Is buying a business with real estate a good idea?
It depends. Once the initial excitement wears off, buyers sometimes realize they've bitten off more than they can chew. Acquiring a business is one thing. But acquiring a business with real estate is a whole new ballgame - and if you don't know what you're getting into, it could jeopardize your future as a small business owner.
Real Estate or No Real Estate?
Leasing is a common practice in the small business community. The standard practice is to secure a one- or two-year lease with an option to renew rather than purchasing the real estate attached to their businesses.
There are many reasons why it makes sense to lease commercial space. But the argument for leasing usually boils down to finances. Growing a business requires capital and most owners eventually come around to the fact that they want to be business owners - not real estate investors.
However, there are certain scenarios in which property ownership may be a better option. For example, if the business is strongly identified with a specific location or if it's necessary to control which tenants occupy other parts of the building, business buyers have clear incentives to include real estate in the deal.

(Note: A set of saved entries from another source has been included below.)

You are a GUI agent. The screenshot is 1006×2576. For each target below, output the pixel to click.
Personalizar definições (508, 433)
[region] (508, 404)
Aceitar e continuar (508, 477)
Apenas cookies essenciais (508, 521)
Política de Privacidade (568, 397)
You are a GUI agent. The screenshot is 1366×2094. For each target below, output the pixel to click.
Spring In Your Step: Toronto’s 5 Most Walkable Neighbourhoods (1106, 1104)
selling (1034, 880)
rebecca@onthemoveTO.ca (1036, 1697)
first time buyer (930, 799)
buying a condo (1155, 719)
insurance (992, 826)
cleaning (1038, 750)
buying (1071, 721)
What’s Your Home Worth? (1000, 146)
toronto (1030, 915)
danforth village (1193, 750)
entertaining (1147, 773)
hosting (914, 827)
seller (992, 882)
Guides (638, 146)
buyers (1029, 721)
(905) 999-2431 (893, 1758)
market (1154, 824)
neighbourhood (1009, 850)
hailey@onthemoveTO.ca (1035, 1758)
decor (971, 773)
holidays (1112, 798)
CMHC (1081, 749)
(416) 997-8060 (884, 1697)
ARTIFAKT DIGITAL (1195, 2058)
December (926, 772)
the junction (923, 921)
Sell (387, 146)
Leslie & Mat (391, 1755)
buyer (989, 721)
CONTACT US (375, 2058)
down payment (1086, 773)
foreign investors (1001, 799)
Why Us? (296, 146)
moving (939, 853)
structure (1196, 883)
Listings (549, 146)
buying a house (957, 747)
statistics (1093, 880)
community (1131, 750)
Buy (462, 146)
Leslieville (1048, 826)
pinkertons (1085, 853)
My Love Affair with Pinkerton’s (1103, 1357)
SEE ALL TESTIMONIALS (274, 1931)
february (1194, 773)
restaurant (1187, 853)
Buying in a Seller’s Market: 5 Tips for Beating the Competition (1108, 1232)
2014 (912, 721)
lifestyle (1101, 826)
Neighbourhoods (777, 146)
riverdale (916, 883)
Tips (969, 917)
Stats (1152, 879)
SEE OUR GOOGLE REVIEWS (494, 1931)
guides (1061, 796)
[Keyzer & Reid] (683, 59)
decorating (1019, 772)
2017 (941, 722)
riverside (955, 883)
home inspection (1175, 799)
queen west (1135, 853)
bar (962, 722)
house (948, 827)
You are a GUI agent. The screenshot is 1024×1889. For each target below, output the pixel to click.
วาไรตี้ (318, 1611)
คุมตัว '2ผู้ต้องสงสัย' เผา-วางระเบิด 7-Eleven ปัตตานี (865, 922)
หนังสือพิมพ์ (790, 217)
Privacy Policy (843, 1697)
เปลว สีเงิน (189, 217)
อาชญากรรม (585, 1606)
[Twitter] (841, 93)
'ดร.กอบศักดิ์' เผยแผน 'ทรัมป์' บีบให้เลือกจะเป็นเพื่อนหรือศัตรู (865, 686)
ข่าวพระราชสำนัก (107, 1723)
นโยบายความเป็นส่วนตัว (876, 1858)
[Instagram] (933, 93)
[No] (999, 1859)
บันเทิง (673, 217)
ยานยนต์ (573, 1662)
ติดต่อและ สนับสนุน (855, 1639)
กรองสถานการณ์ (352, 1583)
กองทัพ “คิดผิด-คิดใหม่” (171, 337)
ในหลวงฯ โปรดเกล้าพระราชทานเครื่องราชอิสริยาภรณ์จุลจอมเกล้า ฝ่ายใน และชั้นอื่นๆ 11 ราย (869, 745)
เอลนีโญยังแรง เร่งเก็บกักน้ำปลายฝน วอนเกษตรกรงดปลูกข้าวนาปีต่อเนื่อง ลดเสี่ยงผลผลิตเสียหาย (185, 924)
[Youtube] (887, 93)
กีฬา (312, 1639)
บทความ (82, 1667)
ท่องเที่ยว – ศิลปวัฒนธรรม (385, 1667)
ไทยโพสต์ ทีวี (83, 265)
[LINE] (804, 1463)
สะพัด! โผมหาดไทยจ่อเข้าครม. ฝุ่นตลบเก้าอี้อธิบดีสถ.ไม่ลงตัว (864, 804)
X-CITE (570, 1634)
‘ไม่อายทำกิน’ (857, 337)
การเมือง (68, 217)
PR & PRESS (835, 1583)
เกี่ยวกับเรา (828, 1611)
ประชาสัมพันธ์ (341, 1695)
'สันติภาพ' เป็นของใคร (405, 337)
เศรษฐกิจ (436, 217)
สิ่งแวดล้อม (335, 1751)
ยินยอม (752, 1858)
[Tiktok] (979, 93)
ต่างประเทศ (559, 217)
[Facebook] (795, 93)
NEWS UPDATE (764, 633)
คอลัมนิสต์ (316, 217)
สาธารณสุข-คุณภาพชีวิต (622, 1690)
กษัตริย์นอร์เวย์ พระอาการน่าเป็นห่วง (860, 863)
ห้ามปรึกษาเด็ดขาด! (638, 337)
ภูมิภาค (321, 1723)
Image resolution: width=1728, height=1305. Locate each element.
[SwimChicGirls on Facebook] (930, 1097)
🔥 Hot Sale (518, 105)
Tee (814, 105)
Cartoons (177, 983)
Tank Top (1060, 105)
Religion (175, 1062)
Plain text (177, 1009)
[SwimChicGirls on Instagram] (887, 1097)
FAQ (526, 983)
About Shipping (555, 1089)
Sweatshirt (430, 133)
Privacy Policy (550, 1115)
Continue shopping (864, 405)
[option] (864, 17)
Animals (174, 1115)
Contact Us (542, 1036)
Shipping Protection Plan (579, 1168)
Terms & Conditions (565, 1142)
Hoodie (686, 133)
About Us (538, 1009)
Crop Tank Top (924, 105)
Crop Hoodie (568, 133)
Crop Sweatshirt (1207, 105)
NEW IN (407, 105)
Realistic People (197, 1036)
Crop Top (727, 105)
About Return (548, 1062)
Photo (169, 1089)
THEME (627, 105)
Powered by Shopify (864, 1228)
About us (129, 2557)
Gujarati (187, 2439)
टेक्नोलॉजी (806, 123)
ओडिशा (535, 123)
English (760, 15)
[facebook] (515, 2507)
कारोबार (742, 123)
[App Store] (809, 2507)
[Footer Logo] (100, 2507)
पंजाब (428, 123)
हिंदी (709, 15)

In other cases, the seller may make the decision for the buyer. If the seller has no interest in retaining ownership of the property, then the buyer has no choice but to either acquire the real estate or risk owning a business that leases space from a yet-to-be-named landlord.
Advice for Buying a Business That Includes Real Estate
The acquisition of a company that includes real estate involves two distinct components. In addition to purchasing the business itself, you will acquire real property, an asset that needs to be evaluated on its own terms.
Throughout the purchase process, carefully consider how the real estate component will impact the acquisition. Although the inclusion of real estate can present challenges to buyers, it can also present opportunities that aren't available to buyers who lease space.
- Value the business and the real estate separately.
As a buyer, it's important to perform separate valuation processes for the business and the real estate, especially if the seller has bundled them together in a single asking price. A real estate appraisal is a fairly straightforward process that establishes value based on comparable sales data. By accurately separating the price of the business from the price of land and buildings, you gain clarity about the actual value of the business as well as data-based insights that can be used during negotiations.
- Explore commercial financing options.
The inclusion of real estate often means more than the acquisition of additional assets - it's leverage that can be used to secure financing from a commercial lender. Lenders are more inclined to approve loans for businesses with real estate. The reason? Real estate can be used as collateral to protect the lender's interests in the event that the borrower defaults on the loan. Of course, the downside is that real estate significantly increases the amount of capital buyers will need to raise to acquire the business. However, it's not uncommon for buyers to use a combination of commercial financing, seller financing and their own resources to acquire companies with real estate.
- Count the costs of owning commercial real estate.
The cost of owning commercial real estate goes well beyond the initial purchase price. In addition to real estate taxes and property insurance, you will be responsible for the repair and upkeep of the buildings - a responsibility that can be even more challenging if you intend to lease a portion of the space to other tenants. To avoid costly improvements after the sale, conduct a professional inspection and perform due diligence to avoid environmental threats or other hazards.
Finally, if you're on the fence about whether or not to purchase a business that includes real estate, consult a professional broker. Brokers are informed about local real estate and can advise you about the value of specific properties as well as the future potential of your region's commercial real estate market.